Book of Mountains and Seas – a poetic evocation of Chinese creation myths in Los Angeles

United StatesUnited States Huang Ruo, Book of Mountains and Seas: Artists of Ars Nova Copenhagen / Miles Lallemant (conductor). BroadStage, Santa Monica, 13.4.2024. (JRo)

A scene from Book of Mountains and Seas © Steven Pisano

Production:
Director and Production – Basil Twist
Lighting – Ayumu ‘Poe’ Saegusa
Creative – Beth Morrison

Puppeteers – Emily Batsford, Lute Breuer, Ben Elling, Rosa Elling, Rachel Schapira, Ashley Winkfield

Ars Nova Copenhagen – Anna Schubert, Melanie Russell, Mari Øyrehagen, Hanne Marie le Fevre, Laura Lamph, Iris Oja, Luís Toscano, James Robinson, Jakob Skjoldborg, Asger Lynge Petersen, Rasmus Kure Thomsen, Mikkel Tuxen

Percussion – Erica Hou, Yuri Inoo

Ancient Chinese texts, meditative music, dramatic lighting and subtle puppetry merge in Huang Ruo’s Book of Mountains and Seas to create a hybrid performance piece of vocal theater for twelve singers, six puppeteers and two percussionists. Under the umbrella title of LA Opera’s ‘Off Grand’ offerings, the BroadStage in Santa Monica was an intimate venue for Ruo’s work. The warm and handsome interior proved the ideal setting for this sometimes entrancing, sometimes puzzling work.

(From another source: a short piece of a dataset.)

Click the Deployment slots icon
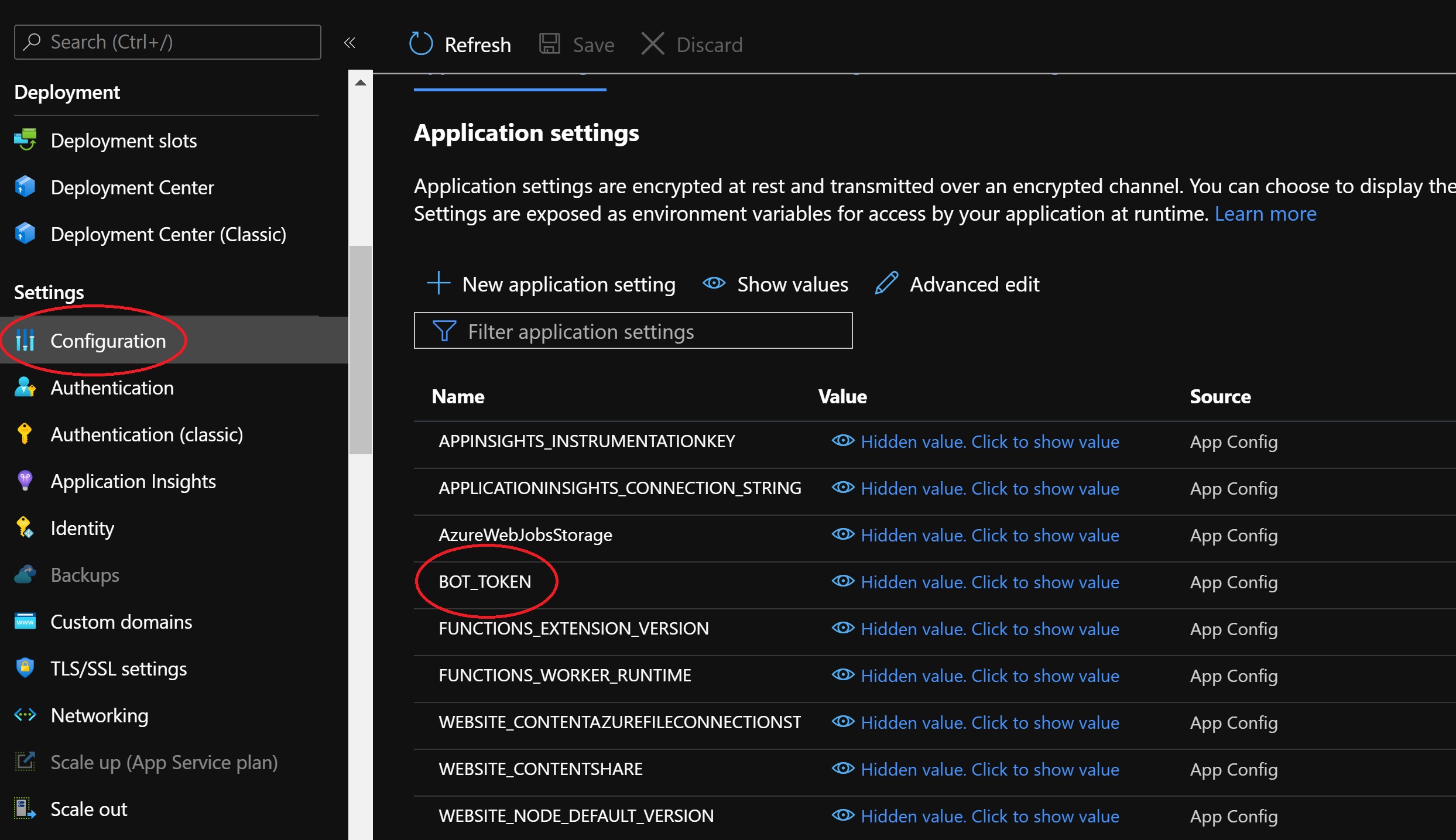(x=26, y=140)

Creation myths culled from the classic text of Mountain and Seas, transcribed as early as the fourth century B.C.E., form the basis of Ruo’s work. The myths, which exist in the original text alongside descriptions of geological features, fanciful beasts, religious principles and medical information, are no more than short paragraphs. Ruo has expanded on these stories of the formation of the natural world and makes reference to our planet’s survival in the twenty-first century.

Members of the vocal ensemble Ars Nova Copenhagen interpreted Ruo’s score. According to the composer, he drew inspiration from Chinese folk music and Western modernism. More than Chinese modes or the Western avant-garde, I noticed references to Gregorian chant mingled with the liturgical music of various world religions.

The singers were attired in black velvet robes, their forms disappearing on the darkened stage with only their faces illuminated. Their solemn and static posturing, coupled with hands holding scores like prayer books, added to the sense that we were experiencing a religious rite. This was not a fanciful chorus of emotive vocalists. Instead, the fancy was provided by Basil Twist’s troupe of puppeteers.

A scene from Book of Mountains and Seas © Steven Pisano

Puppetry was muted, however, in favor of what I would call scenic manipulation. The exception was the last scene, ‘Kuā Fù Chasing the Sun’ – the highlight of the evening both musically and dramatically. A massive puppet of Kuā Fù, created from material that looked like tree trunks or lava rock, was assembled onstage by the puppeteers and manipulated to run in place, simulating the giant’s ceaseless quest to catch the sun. Running from east to west in futile pursuit, he drained the rivers (a mass of billowing white silk) to quench his burning thirst. The magic of Twist’s puppetry was that this creature, though an abstraction of parts, elicited genuine pathos in its childlike simplicity and determination.

Minimal text in Chinese, English and an invented language introduced each of the scenes, but with few surtitles and little in the way of dramatic clues, the audience had to be content with watching and listening to a more or less staged concert. This was undoubtedly a poetic and meditative experience, but it was at times inert and repetitive. This was particularly true of the first two scenes.

Scene III, ‘The Legend of Ten Suns’, felt more robust and dramatically cohesive, with echoes of Carl Orff’s cantata, Carmina Burana. Ten suns lived contentedly on a mulberry tree in the eastern sea, but on the day that they broke their formation and all shone at once, the crops dried up and animals and humans died. The god of archery killed nine of the suns but spared the last to light the earth. The suns, represented by paper lanterns wielded on tall sticks, glowed orange and red against the darkened stage. As the suns bobbed and moved towards the audience, they felt alive, their personalities distinct and playful.

The lighting by Ayumu ‘Poe’ Saegusa created atmosphere and poetry and was as important as Twist’s set design. Percussionists Erica Hou and Yuri Inoo were subdued during the a cappella singing of the first and second scenes but were a more integral part of the performance in the final two scenes, adding tension and drive with propulsive drumming in the final section.

As told in the myth, when Kuā Fù dies he drops his walking stick on the ground, and it turns into a forest of blossoming peach trees. After Kuā Fù’s body is disassembled into pieces symbolizing his death, the singers massed on stage to be showered by falling petals – a tender conclusion to this elegiac tale.